- [SUPPLIED TEXT]
Meh.  Mage hands and floating discs are fun, non-combat abilities that spellcasters should get for free.  Burning a feat on these mild spells would sting.

I also don't see much merit to Vancian magic other than its historical roots in the game.  If D&D never had this type of magic, and someone were to pitch fire-and-forget spells as the core system of magic, I doubt many would want it.  Magic should be so much cooler.

Maybe . . .


Casting spells is physically taxing.  Wizards must balance their stamina, while always having the option to push themselves closer to exhaustion to cast a few more spells before they rest.
Spells are weaved together on the spot based on a Wizards knowledge of the magical traditions.  More complex spells take longer to cast or are more likely to misfire.
Spells are gained by bargaining with powerful planar creatures.  Using the most powerful spells indebts the wizard a favor to these beings.
Magical energy is drawn from the shadow realm, and casting spells has a chance of drawing the attention of or summoning vengeful undead.
Or spellcasters simply have a pool of mana to manage throughout the day (or encounter, or turn).
Let's see something to get excited about!


----------



## AbdulAlhazred (Feb 28, 2012)

FireLance said:


> I think he's trying to avoid the Great Terminology Turn-off of 4e. These things that you have to prepare in advance on a daily basis and are expended once used? They're "Spells".
> 
> These other things that you can use at will? They're not spells. No sir. They're "Abilities". Or maybe "Feats". And they're not "Powers", either. Absolutely not. We don't use the "P-word" around here any more.




The problem of course is you then make your system into an unmaintainable mess that lacks expressive power. If there are 42 different things that are basically SPELLS but heaven forbid we offend someone by calling an at-will a 'spell' then out the window goes any other thing (modules anyone) that wants to refer to spells as a whole and apply some rule to them.

- [INFORMATION SHOWN]
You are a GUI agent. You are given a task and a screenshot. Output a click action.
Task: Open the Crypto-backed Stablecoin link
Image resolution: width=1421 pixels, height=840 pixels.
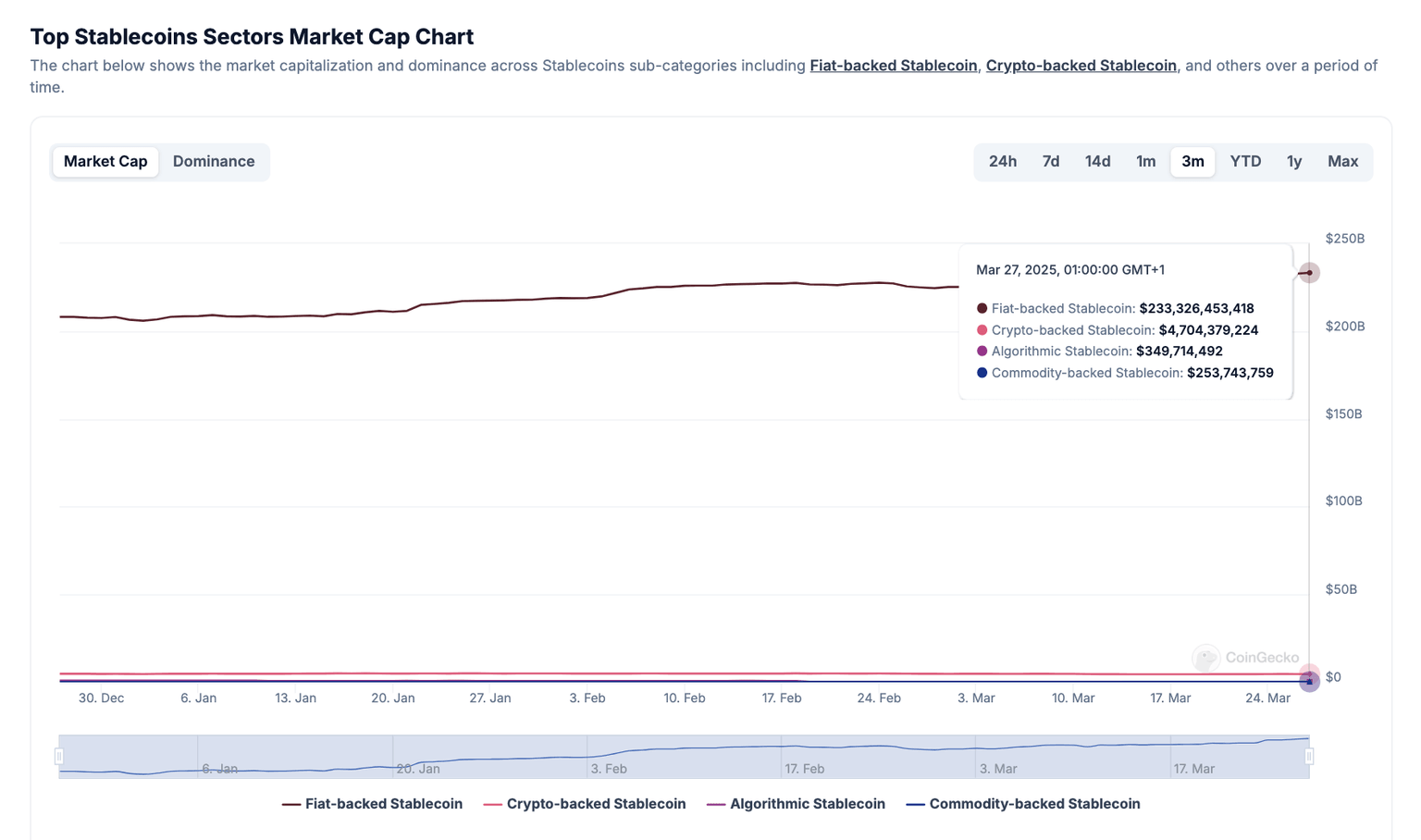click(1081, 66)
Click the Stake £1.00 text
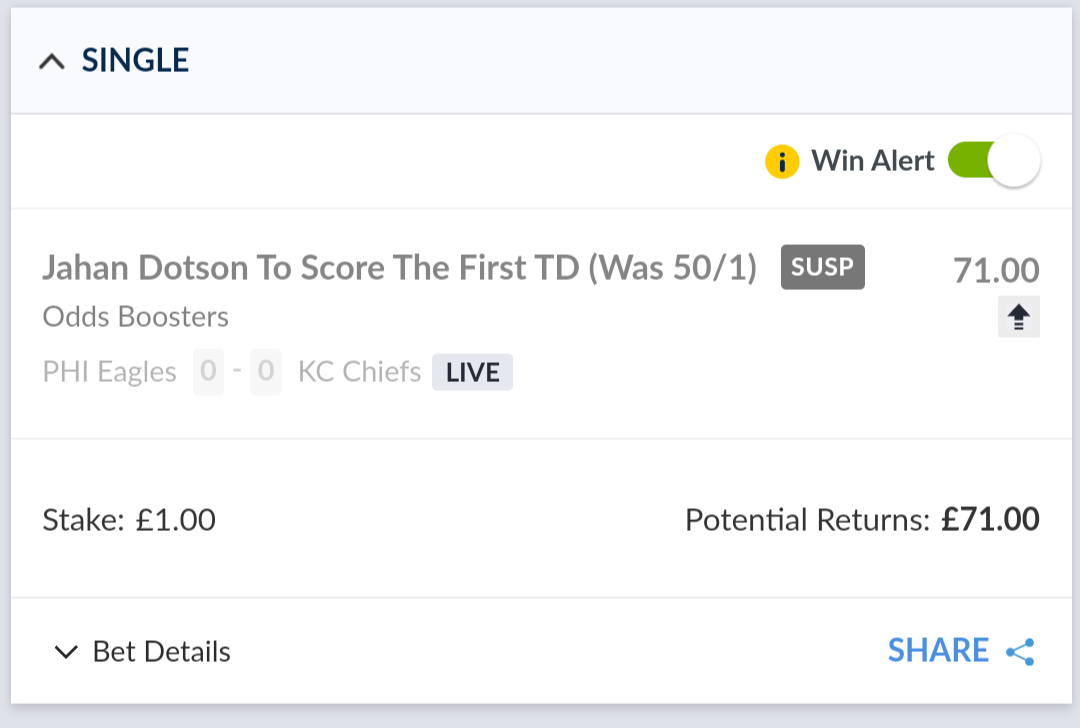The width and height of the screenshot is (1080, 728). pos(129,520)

- [CHALLENGES]
1) Copy the passage of the thread on D&D magic that begins at the words "I also don't" and stops after "Maybe . . .", swapping "Vancian" for "prepared".
2) In the thread on D&D magic, what does AbdulAlhazred say a system becomes when many things that are basically spells are not called spells?
The items above are separate from the thread on D&D magic.

- [THE ANSWERS]
1)
I also don't see much merit to prepared magic other than its historical roots in the game.  If D&D never had this type of magic, and someone were to pitch fire-and-forget spells as the core system of magic, I doubt many would want it.  Magic should be so much cooler.

Maybe . . .

2) An unmaintainable mess that lacks expressive power.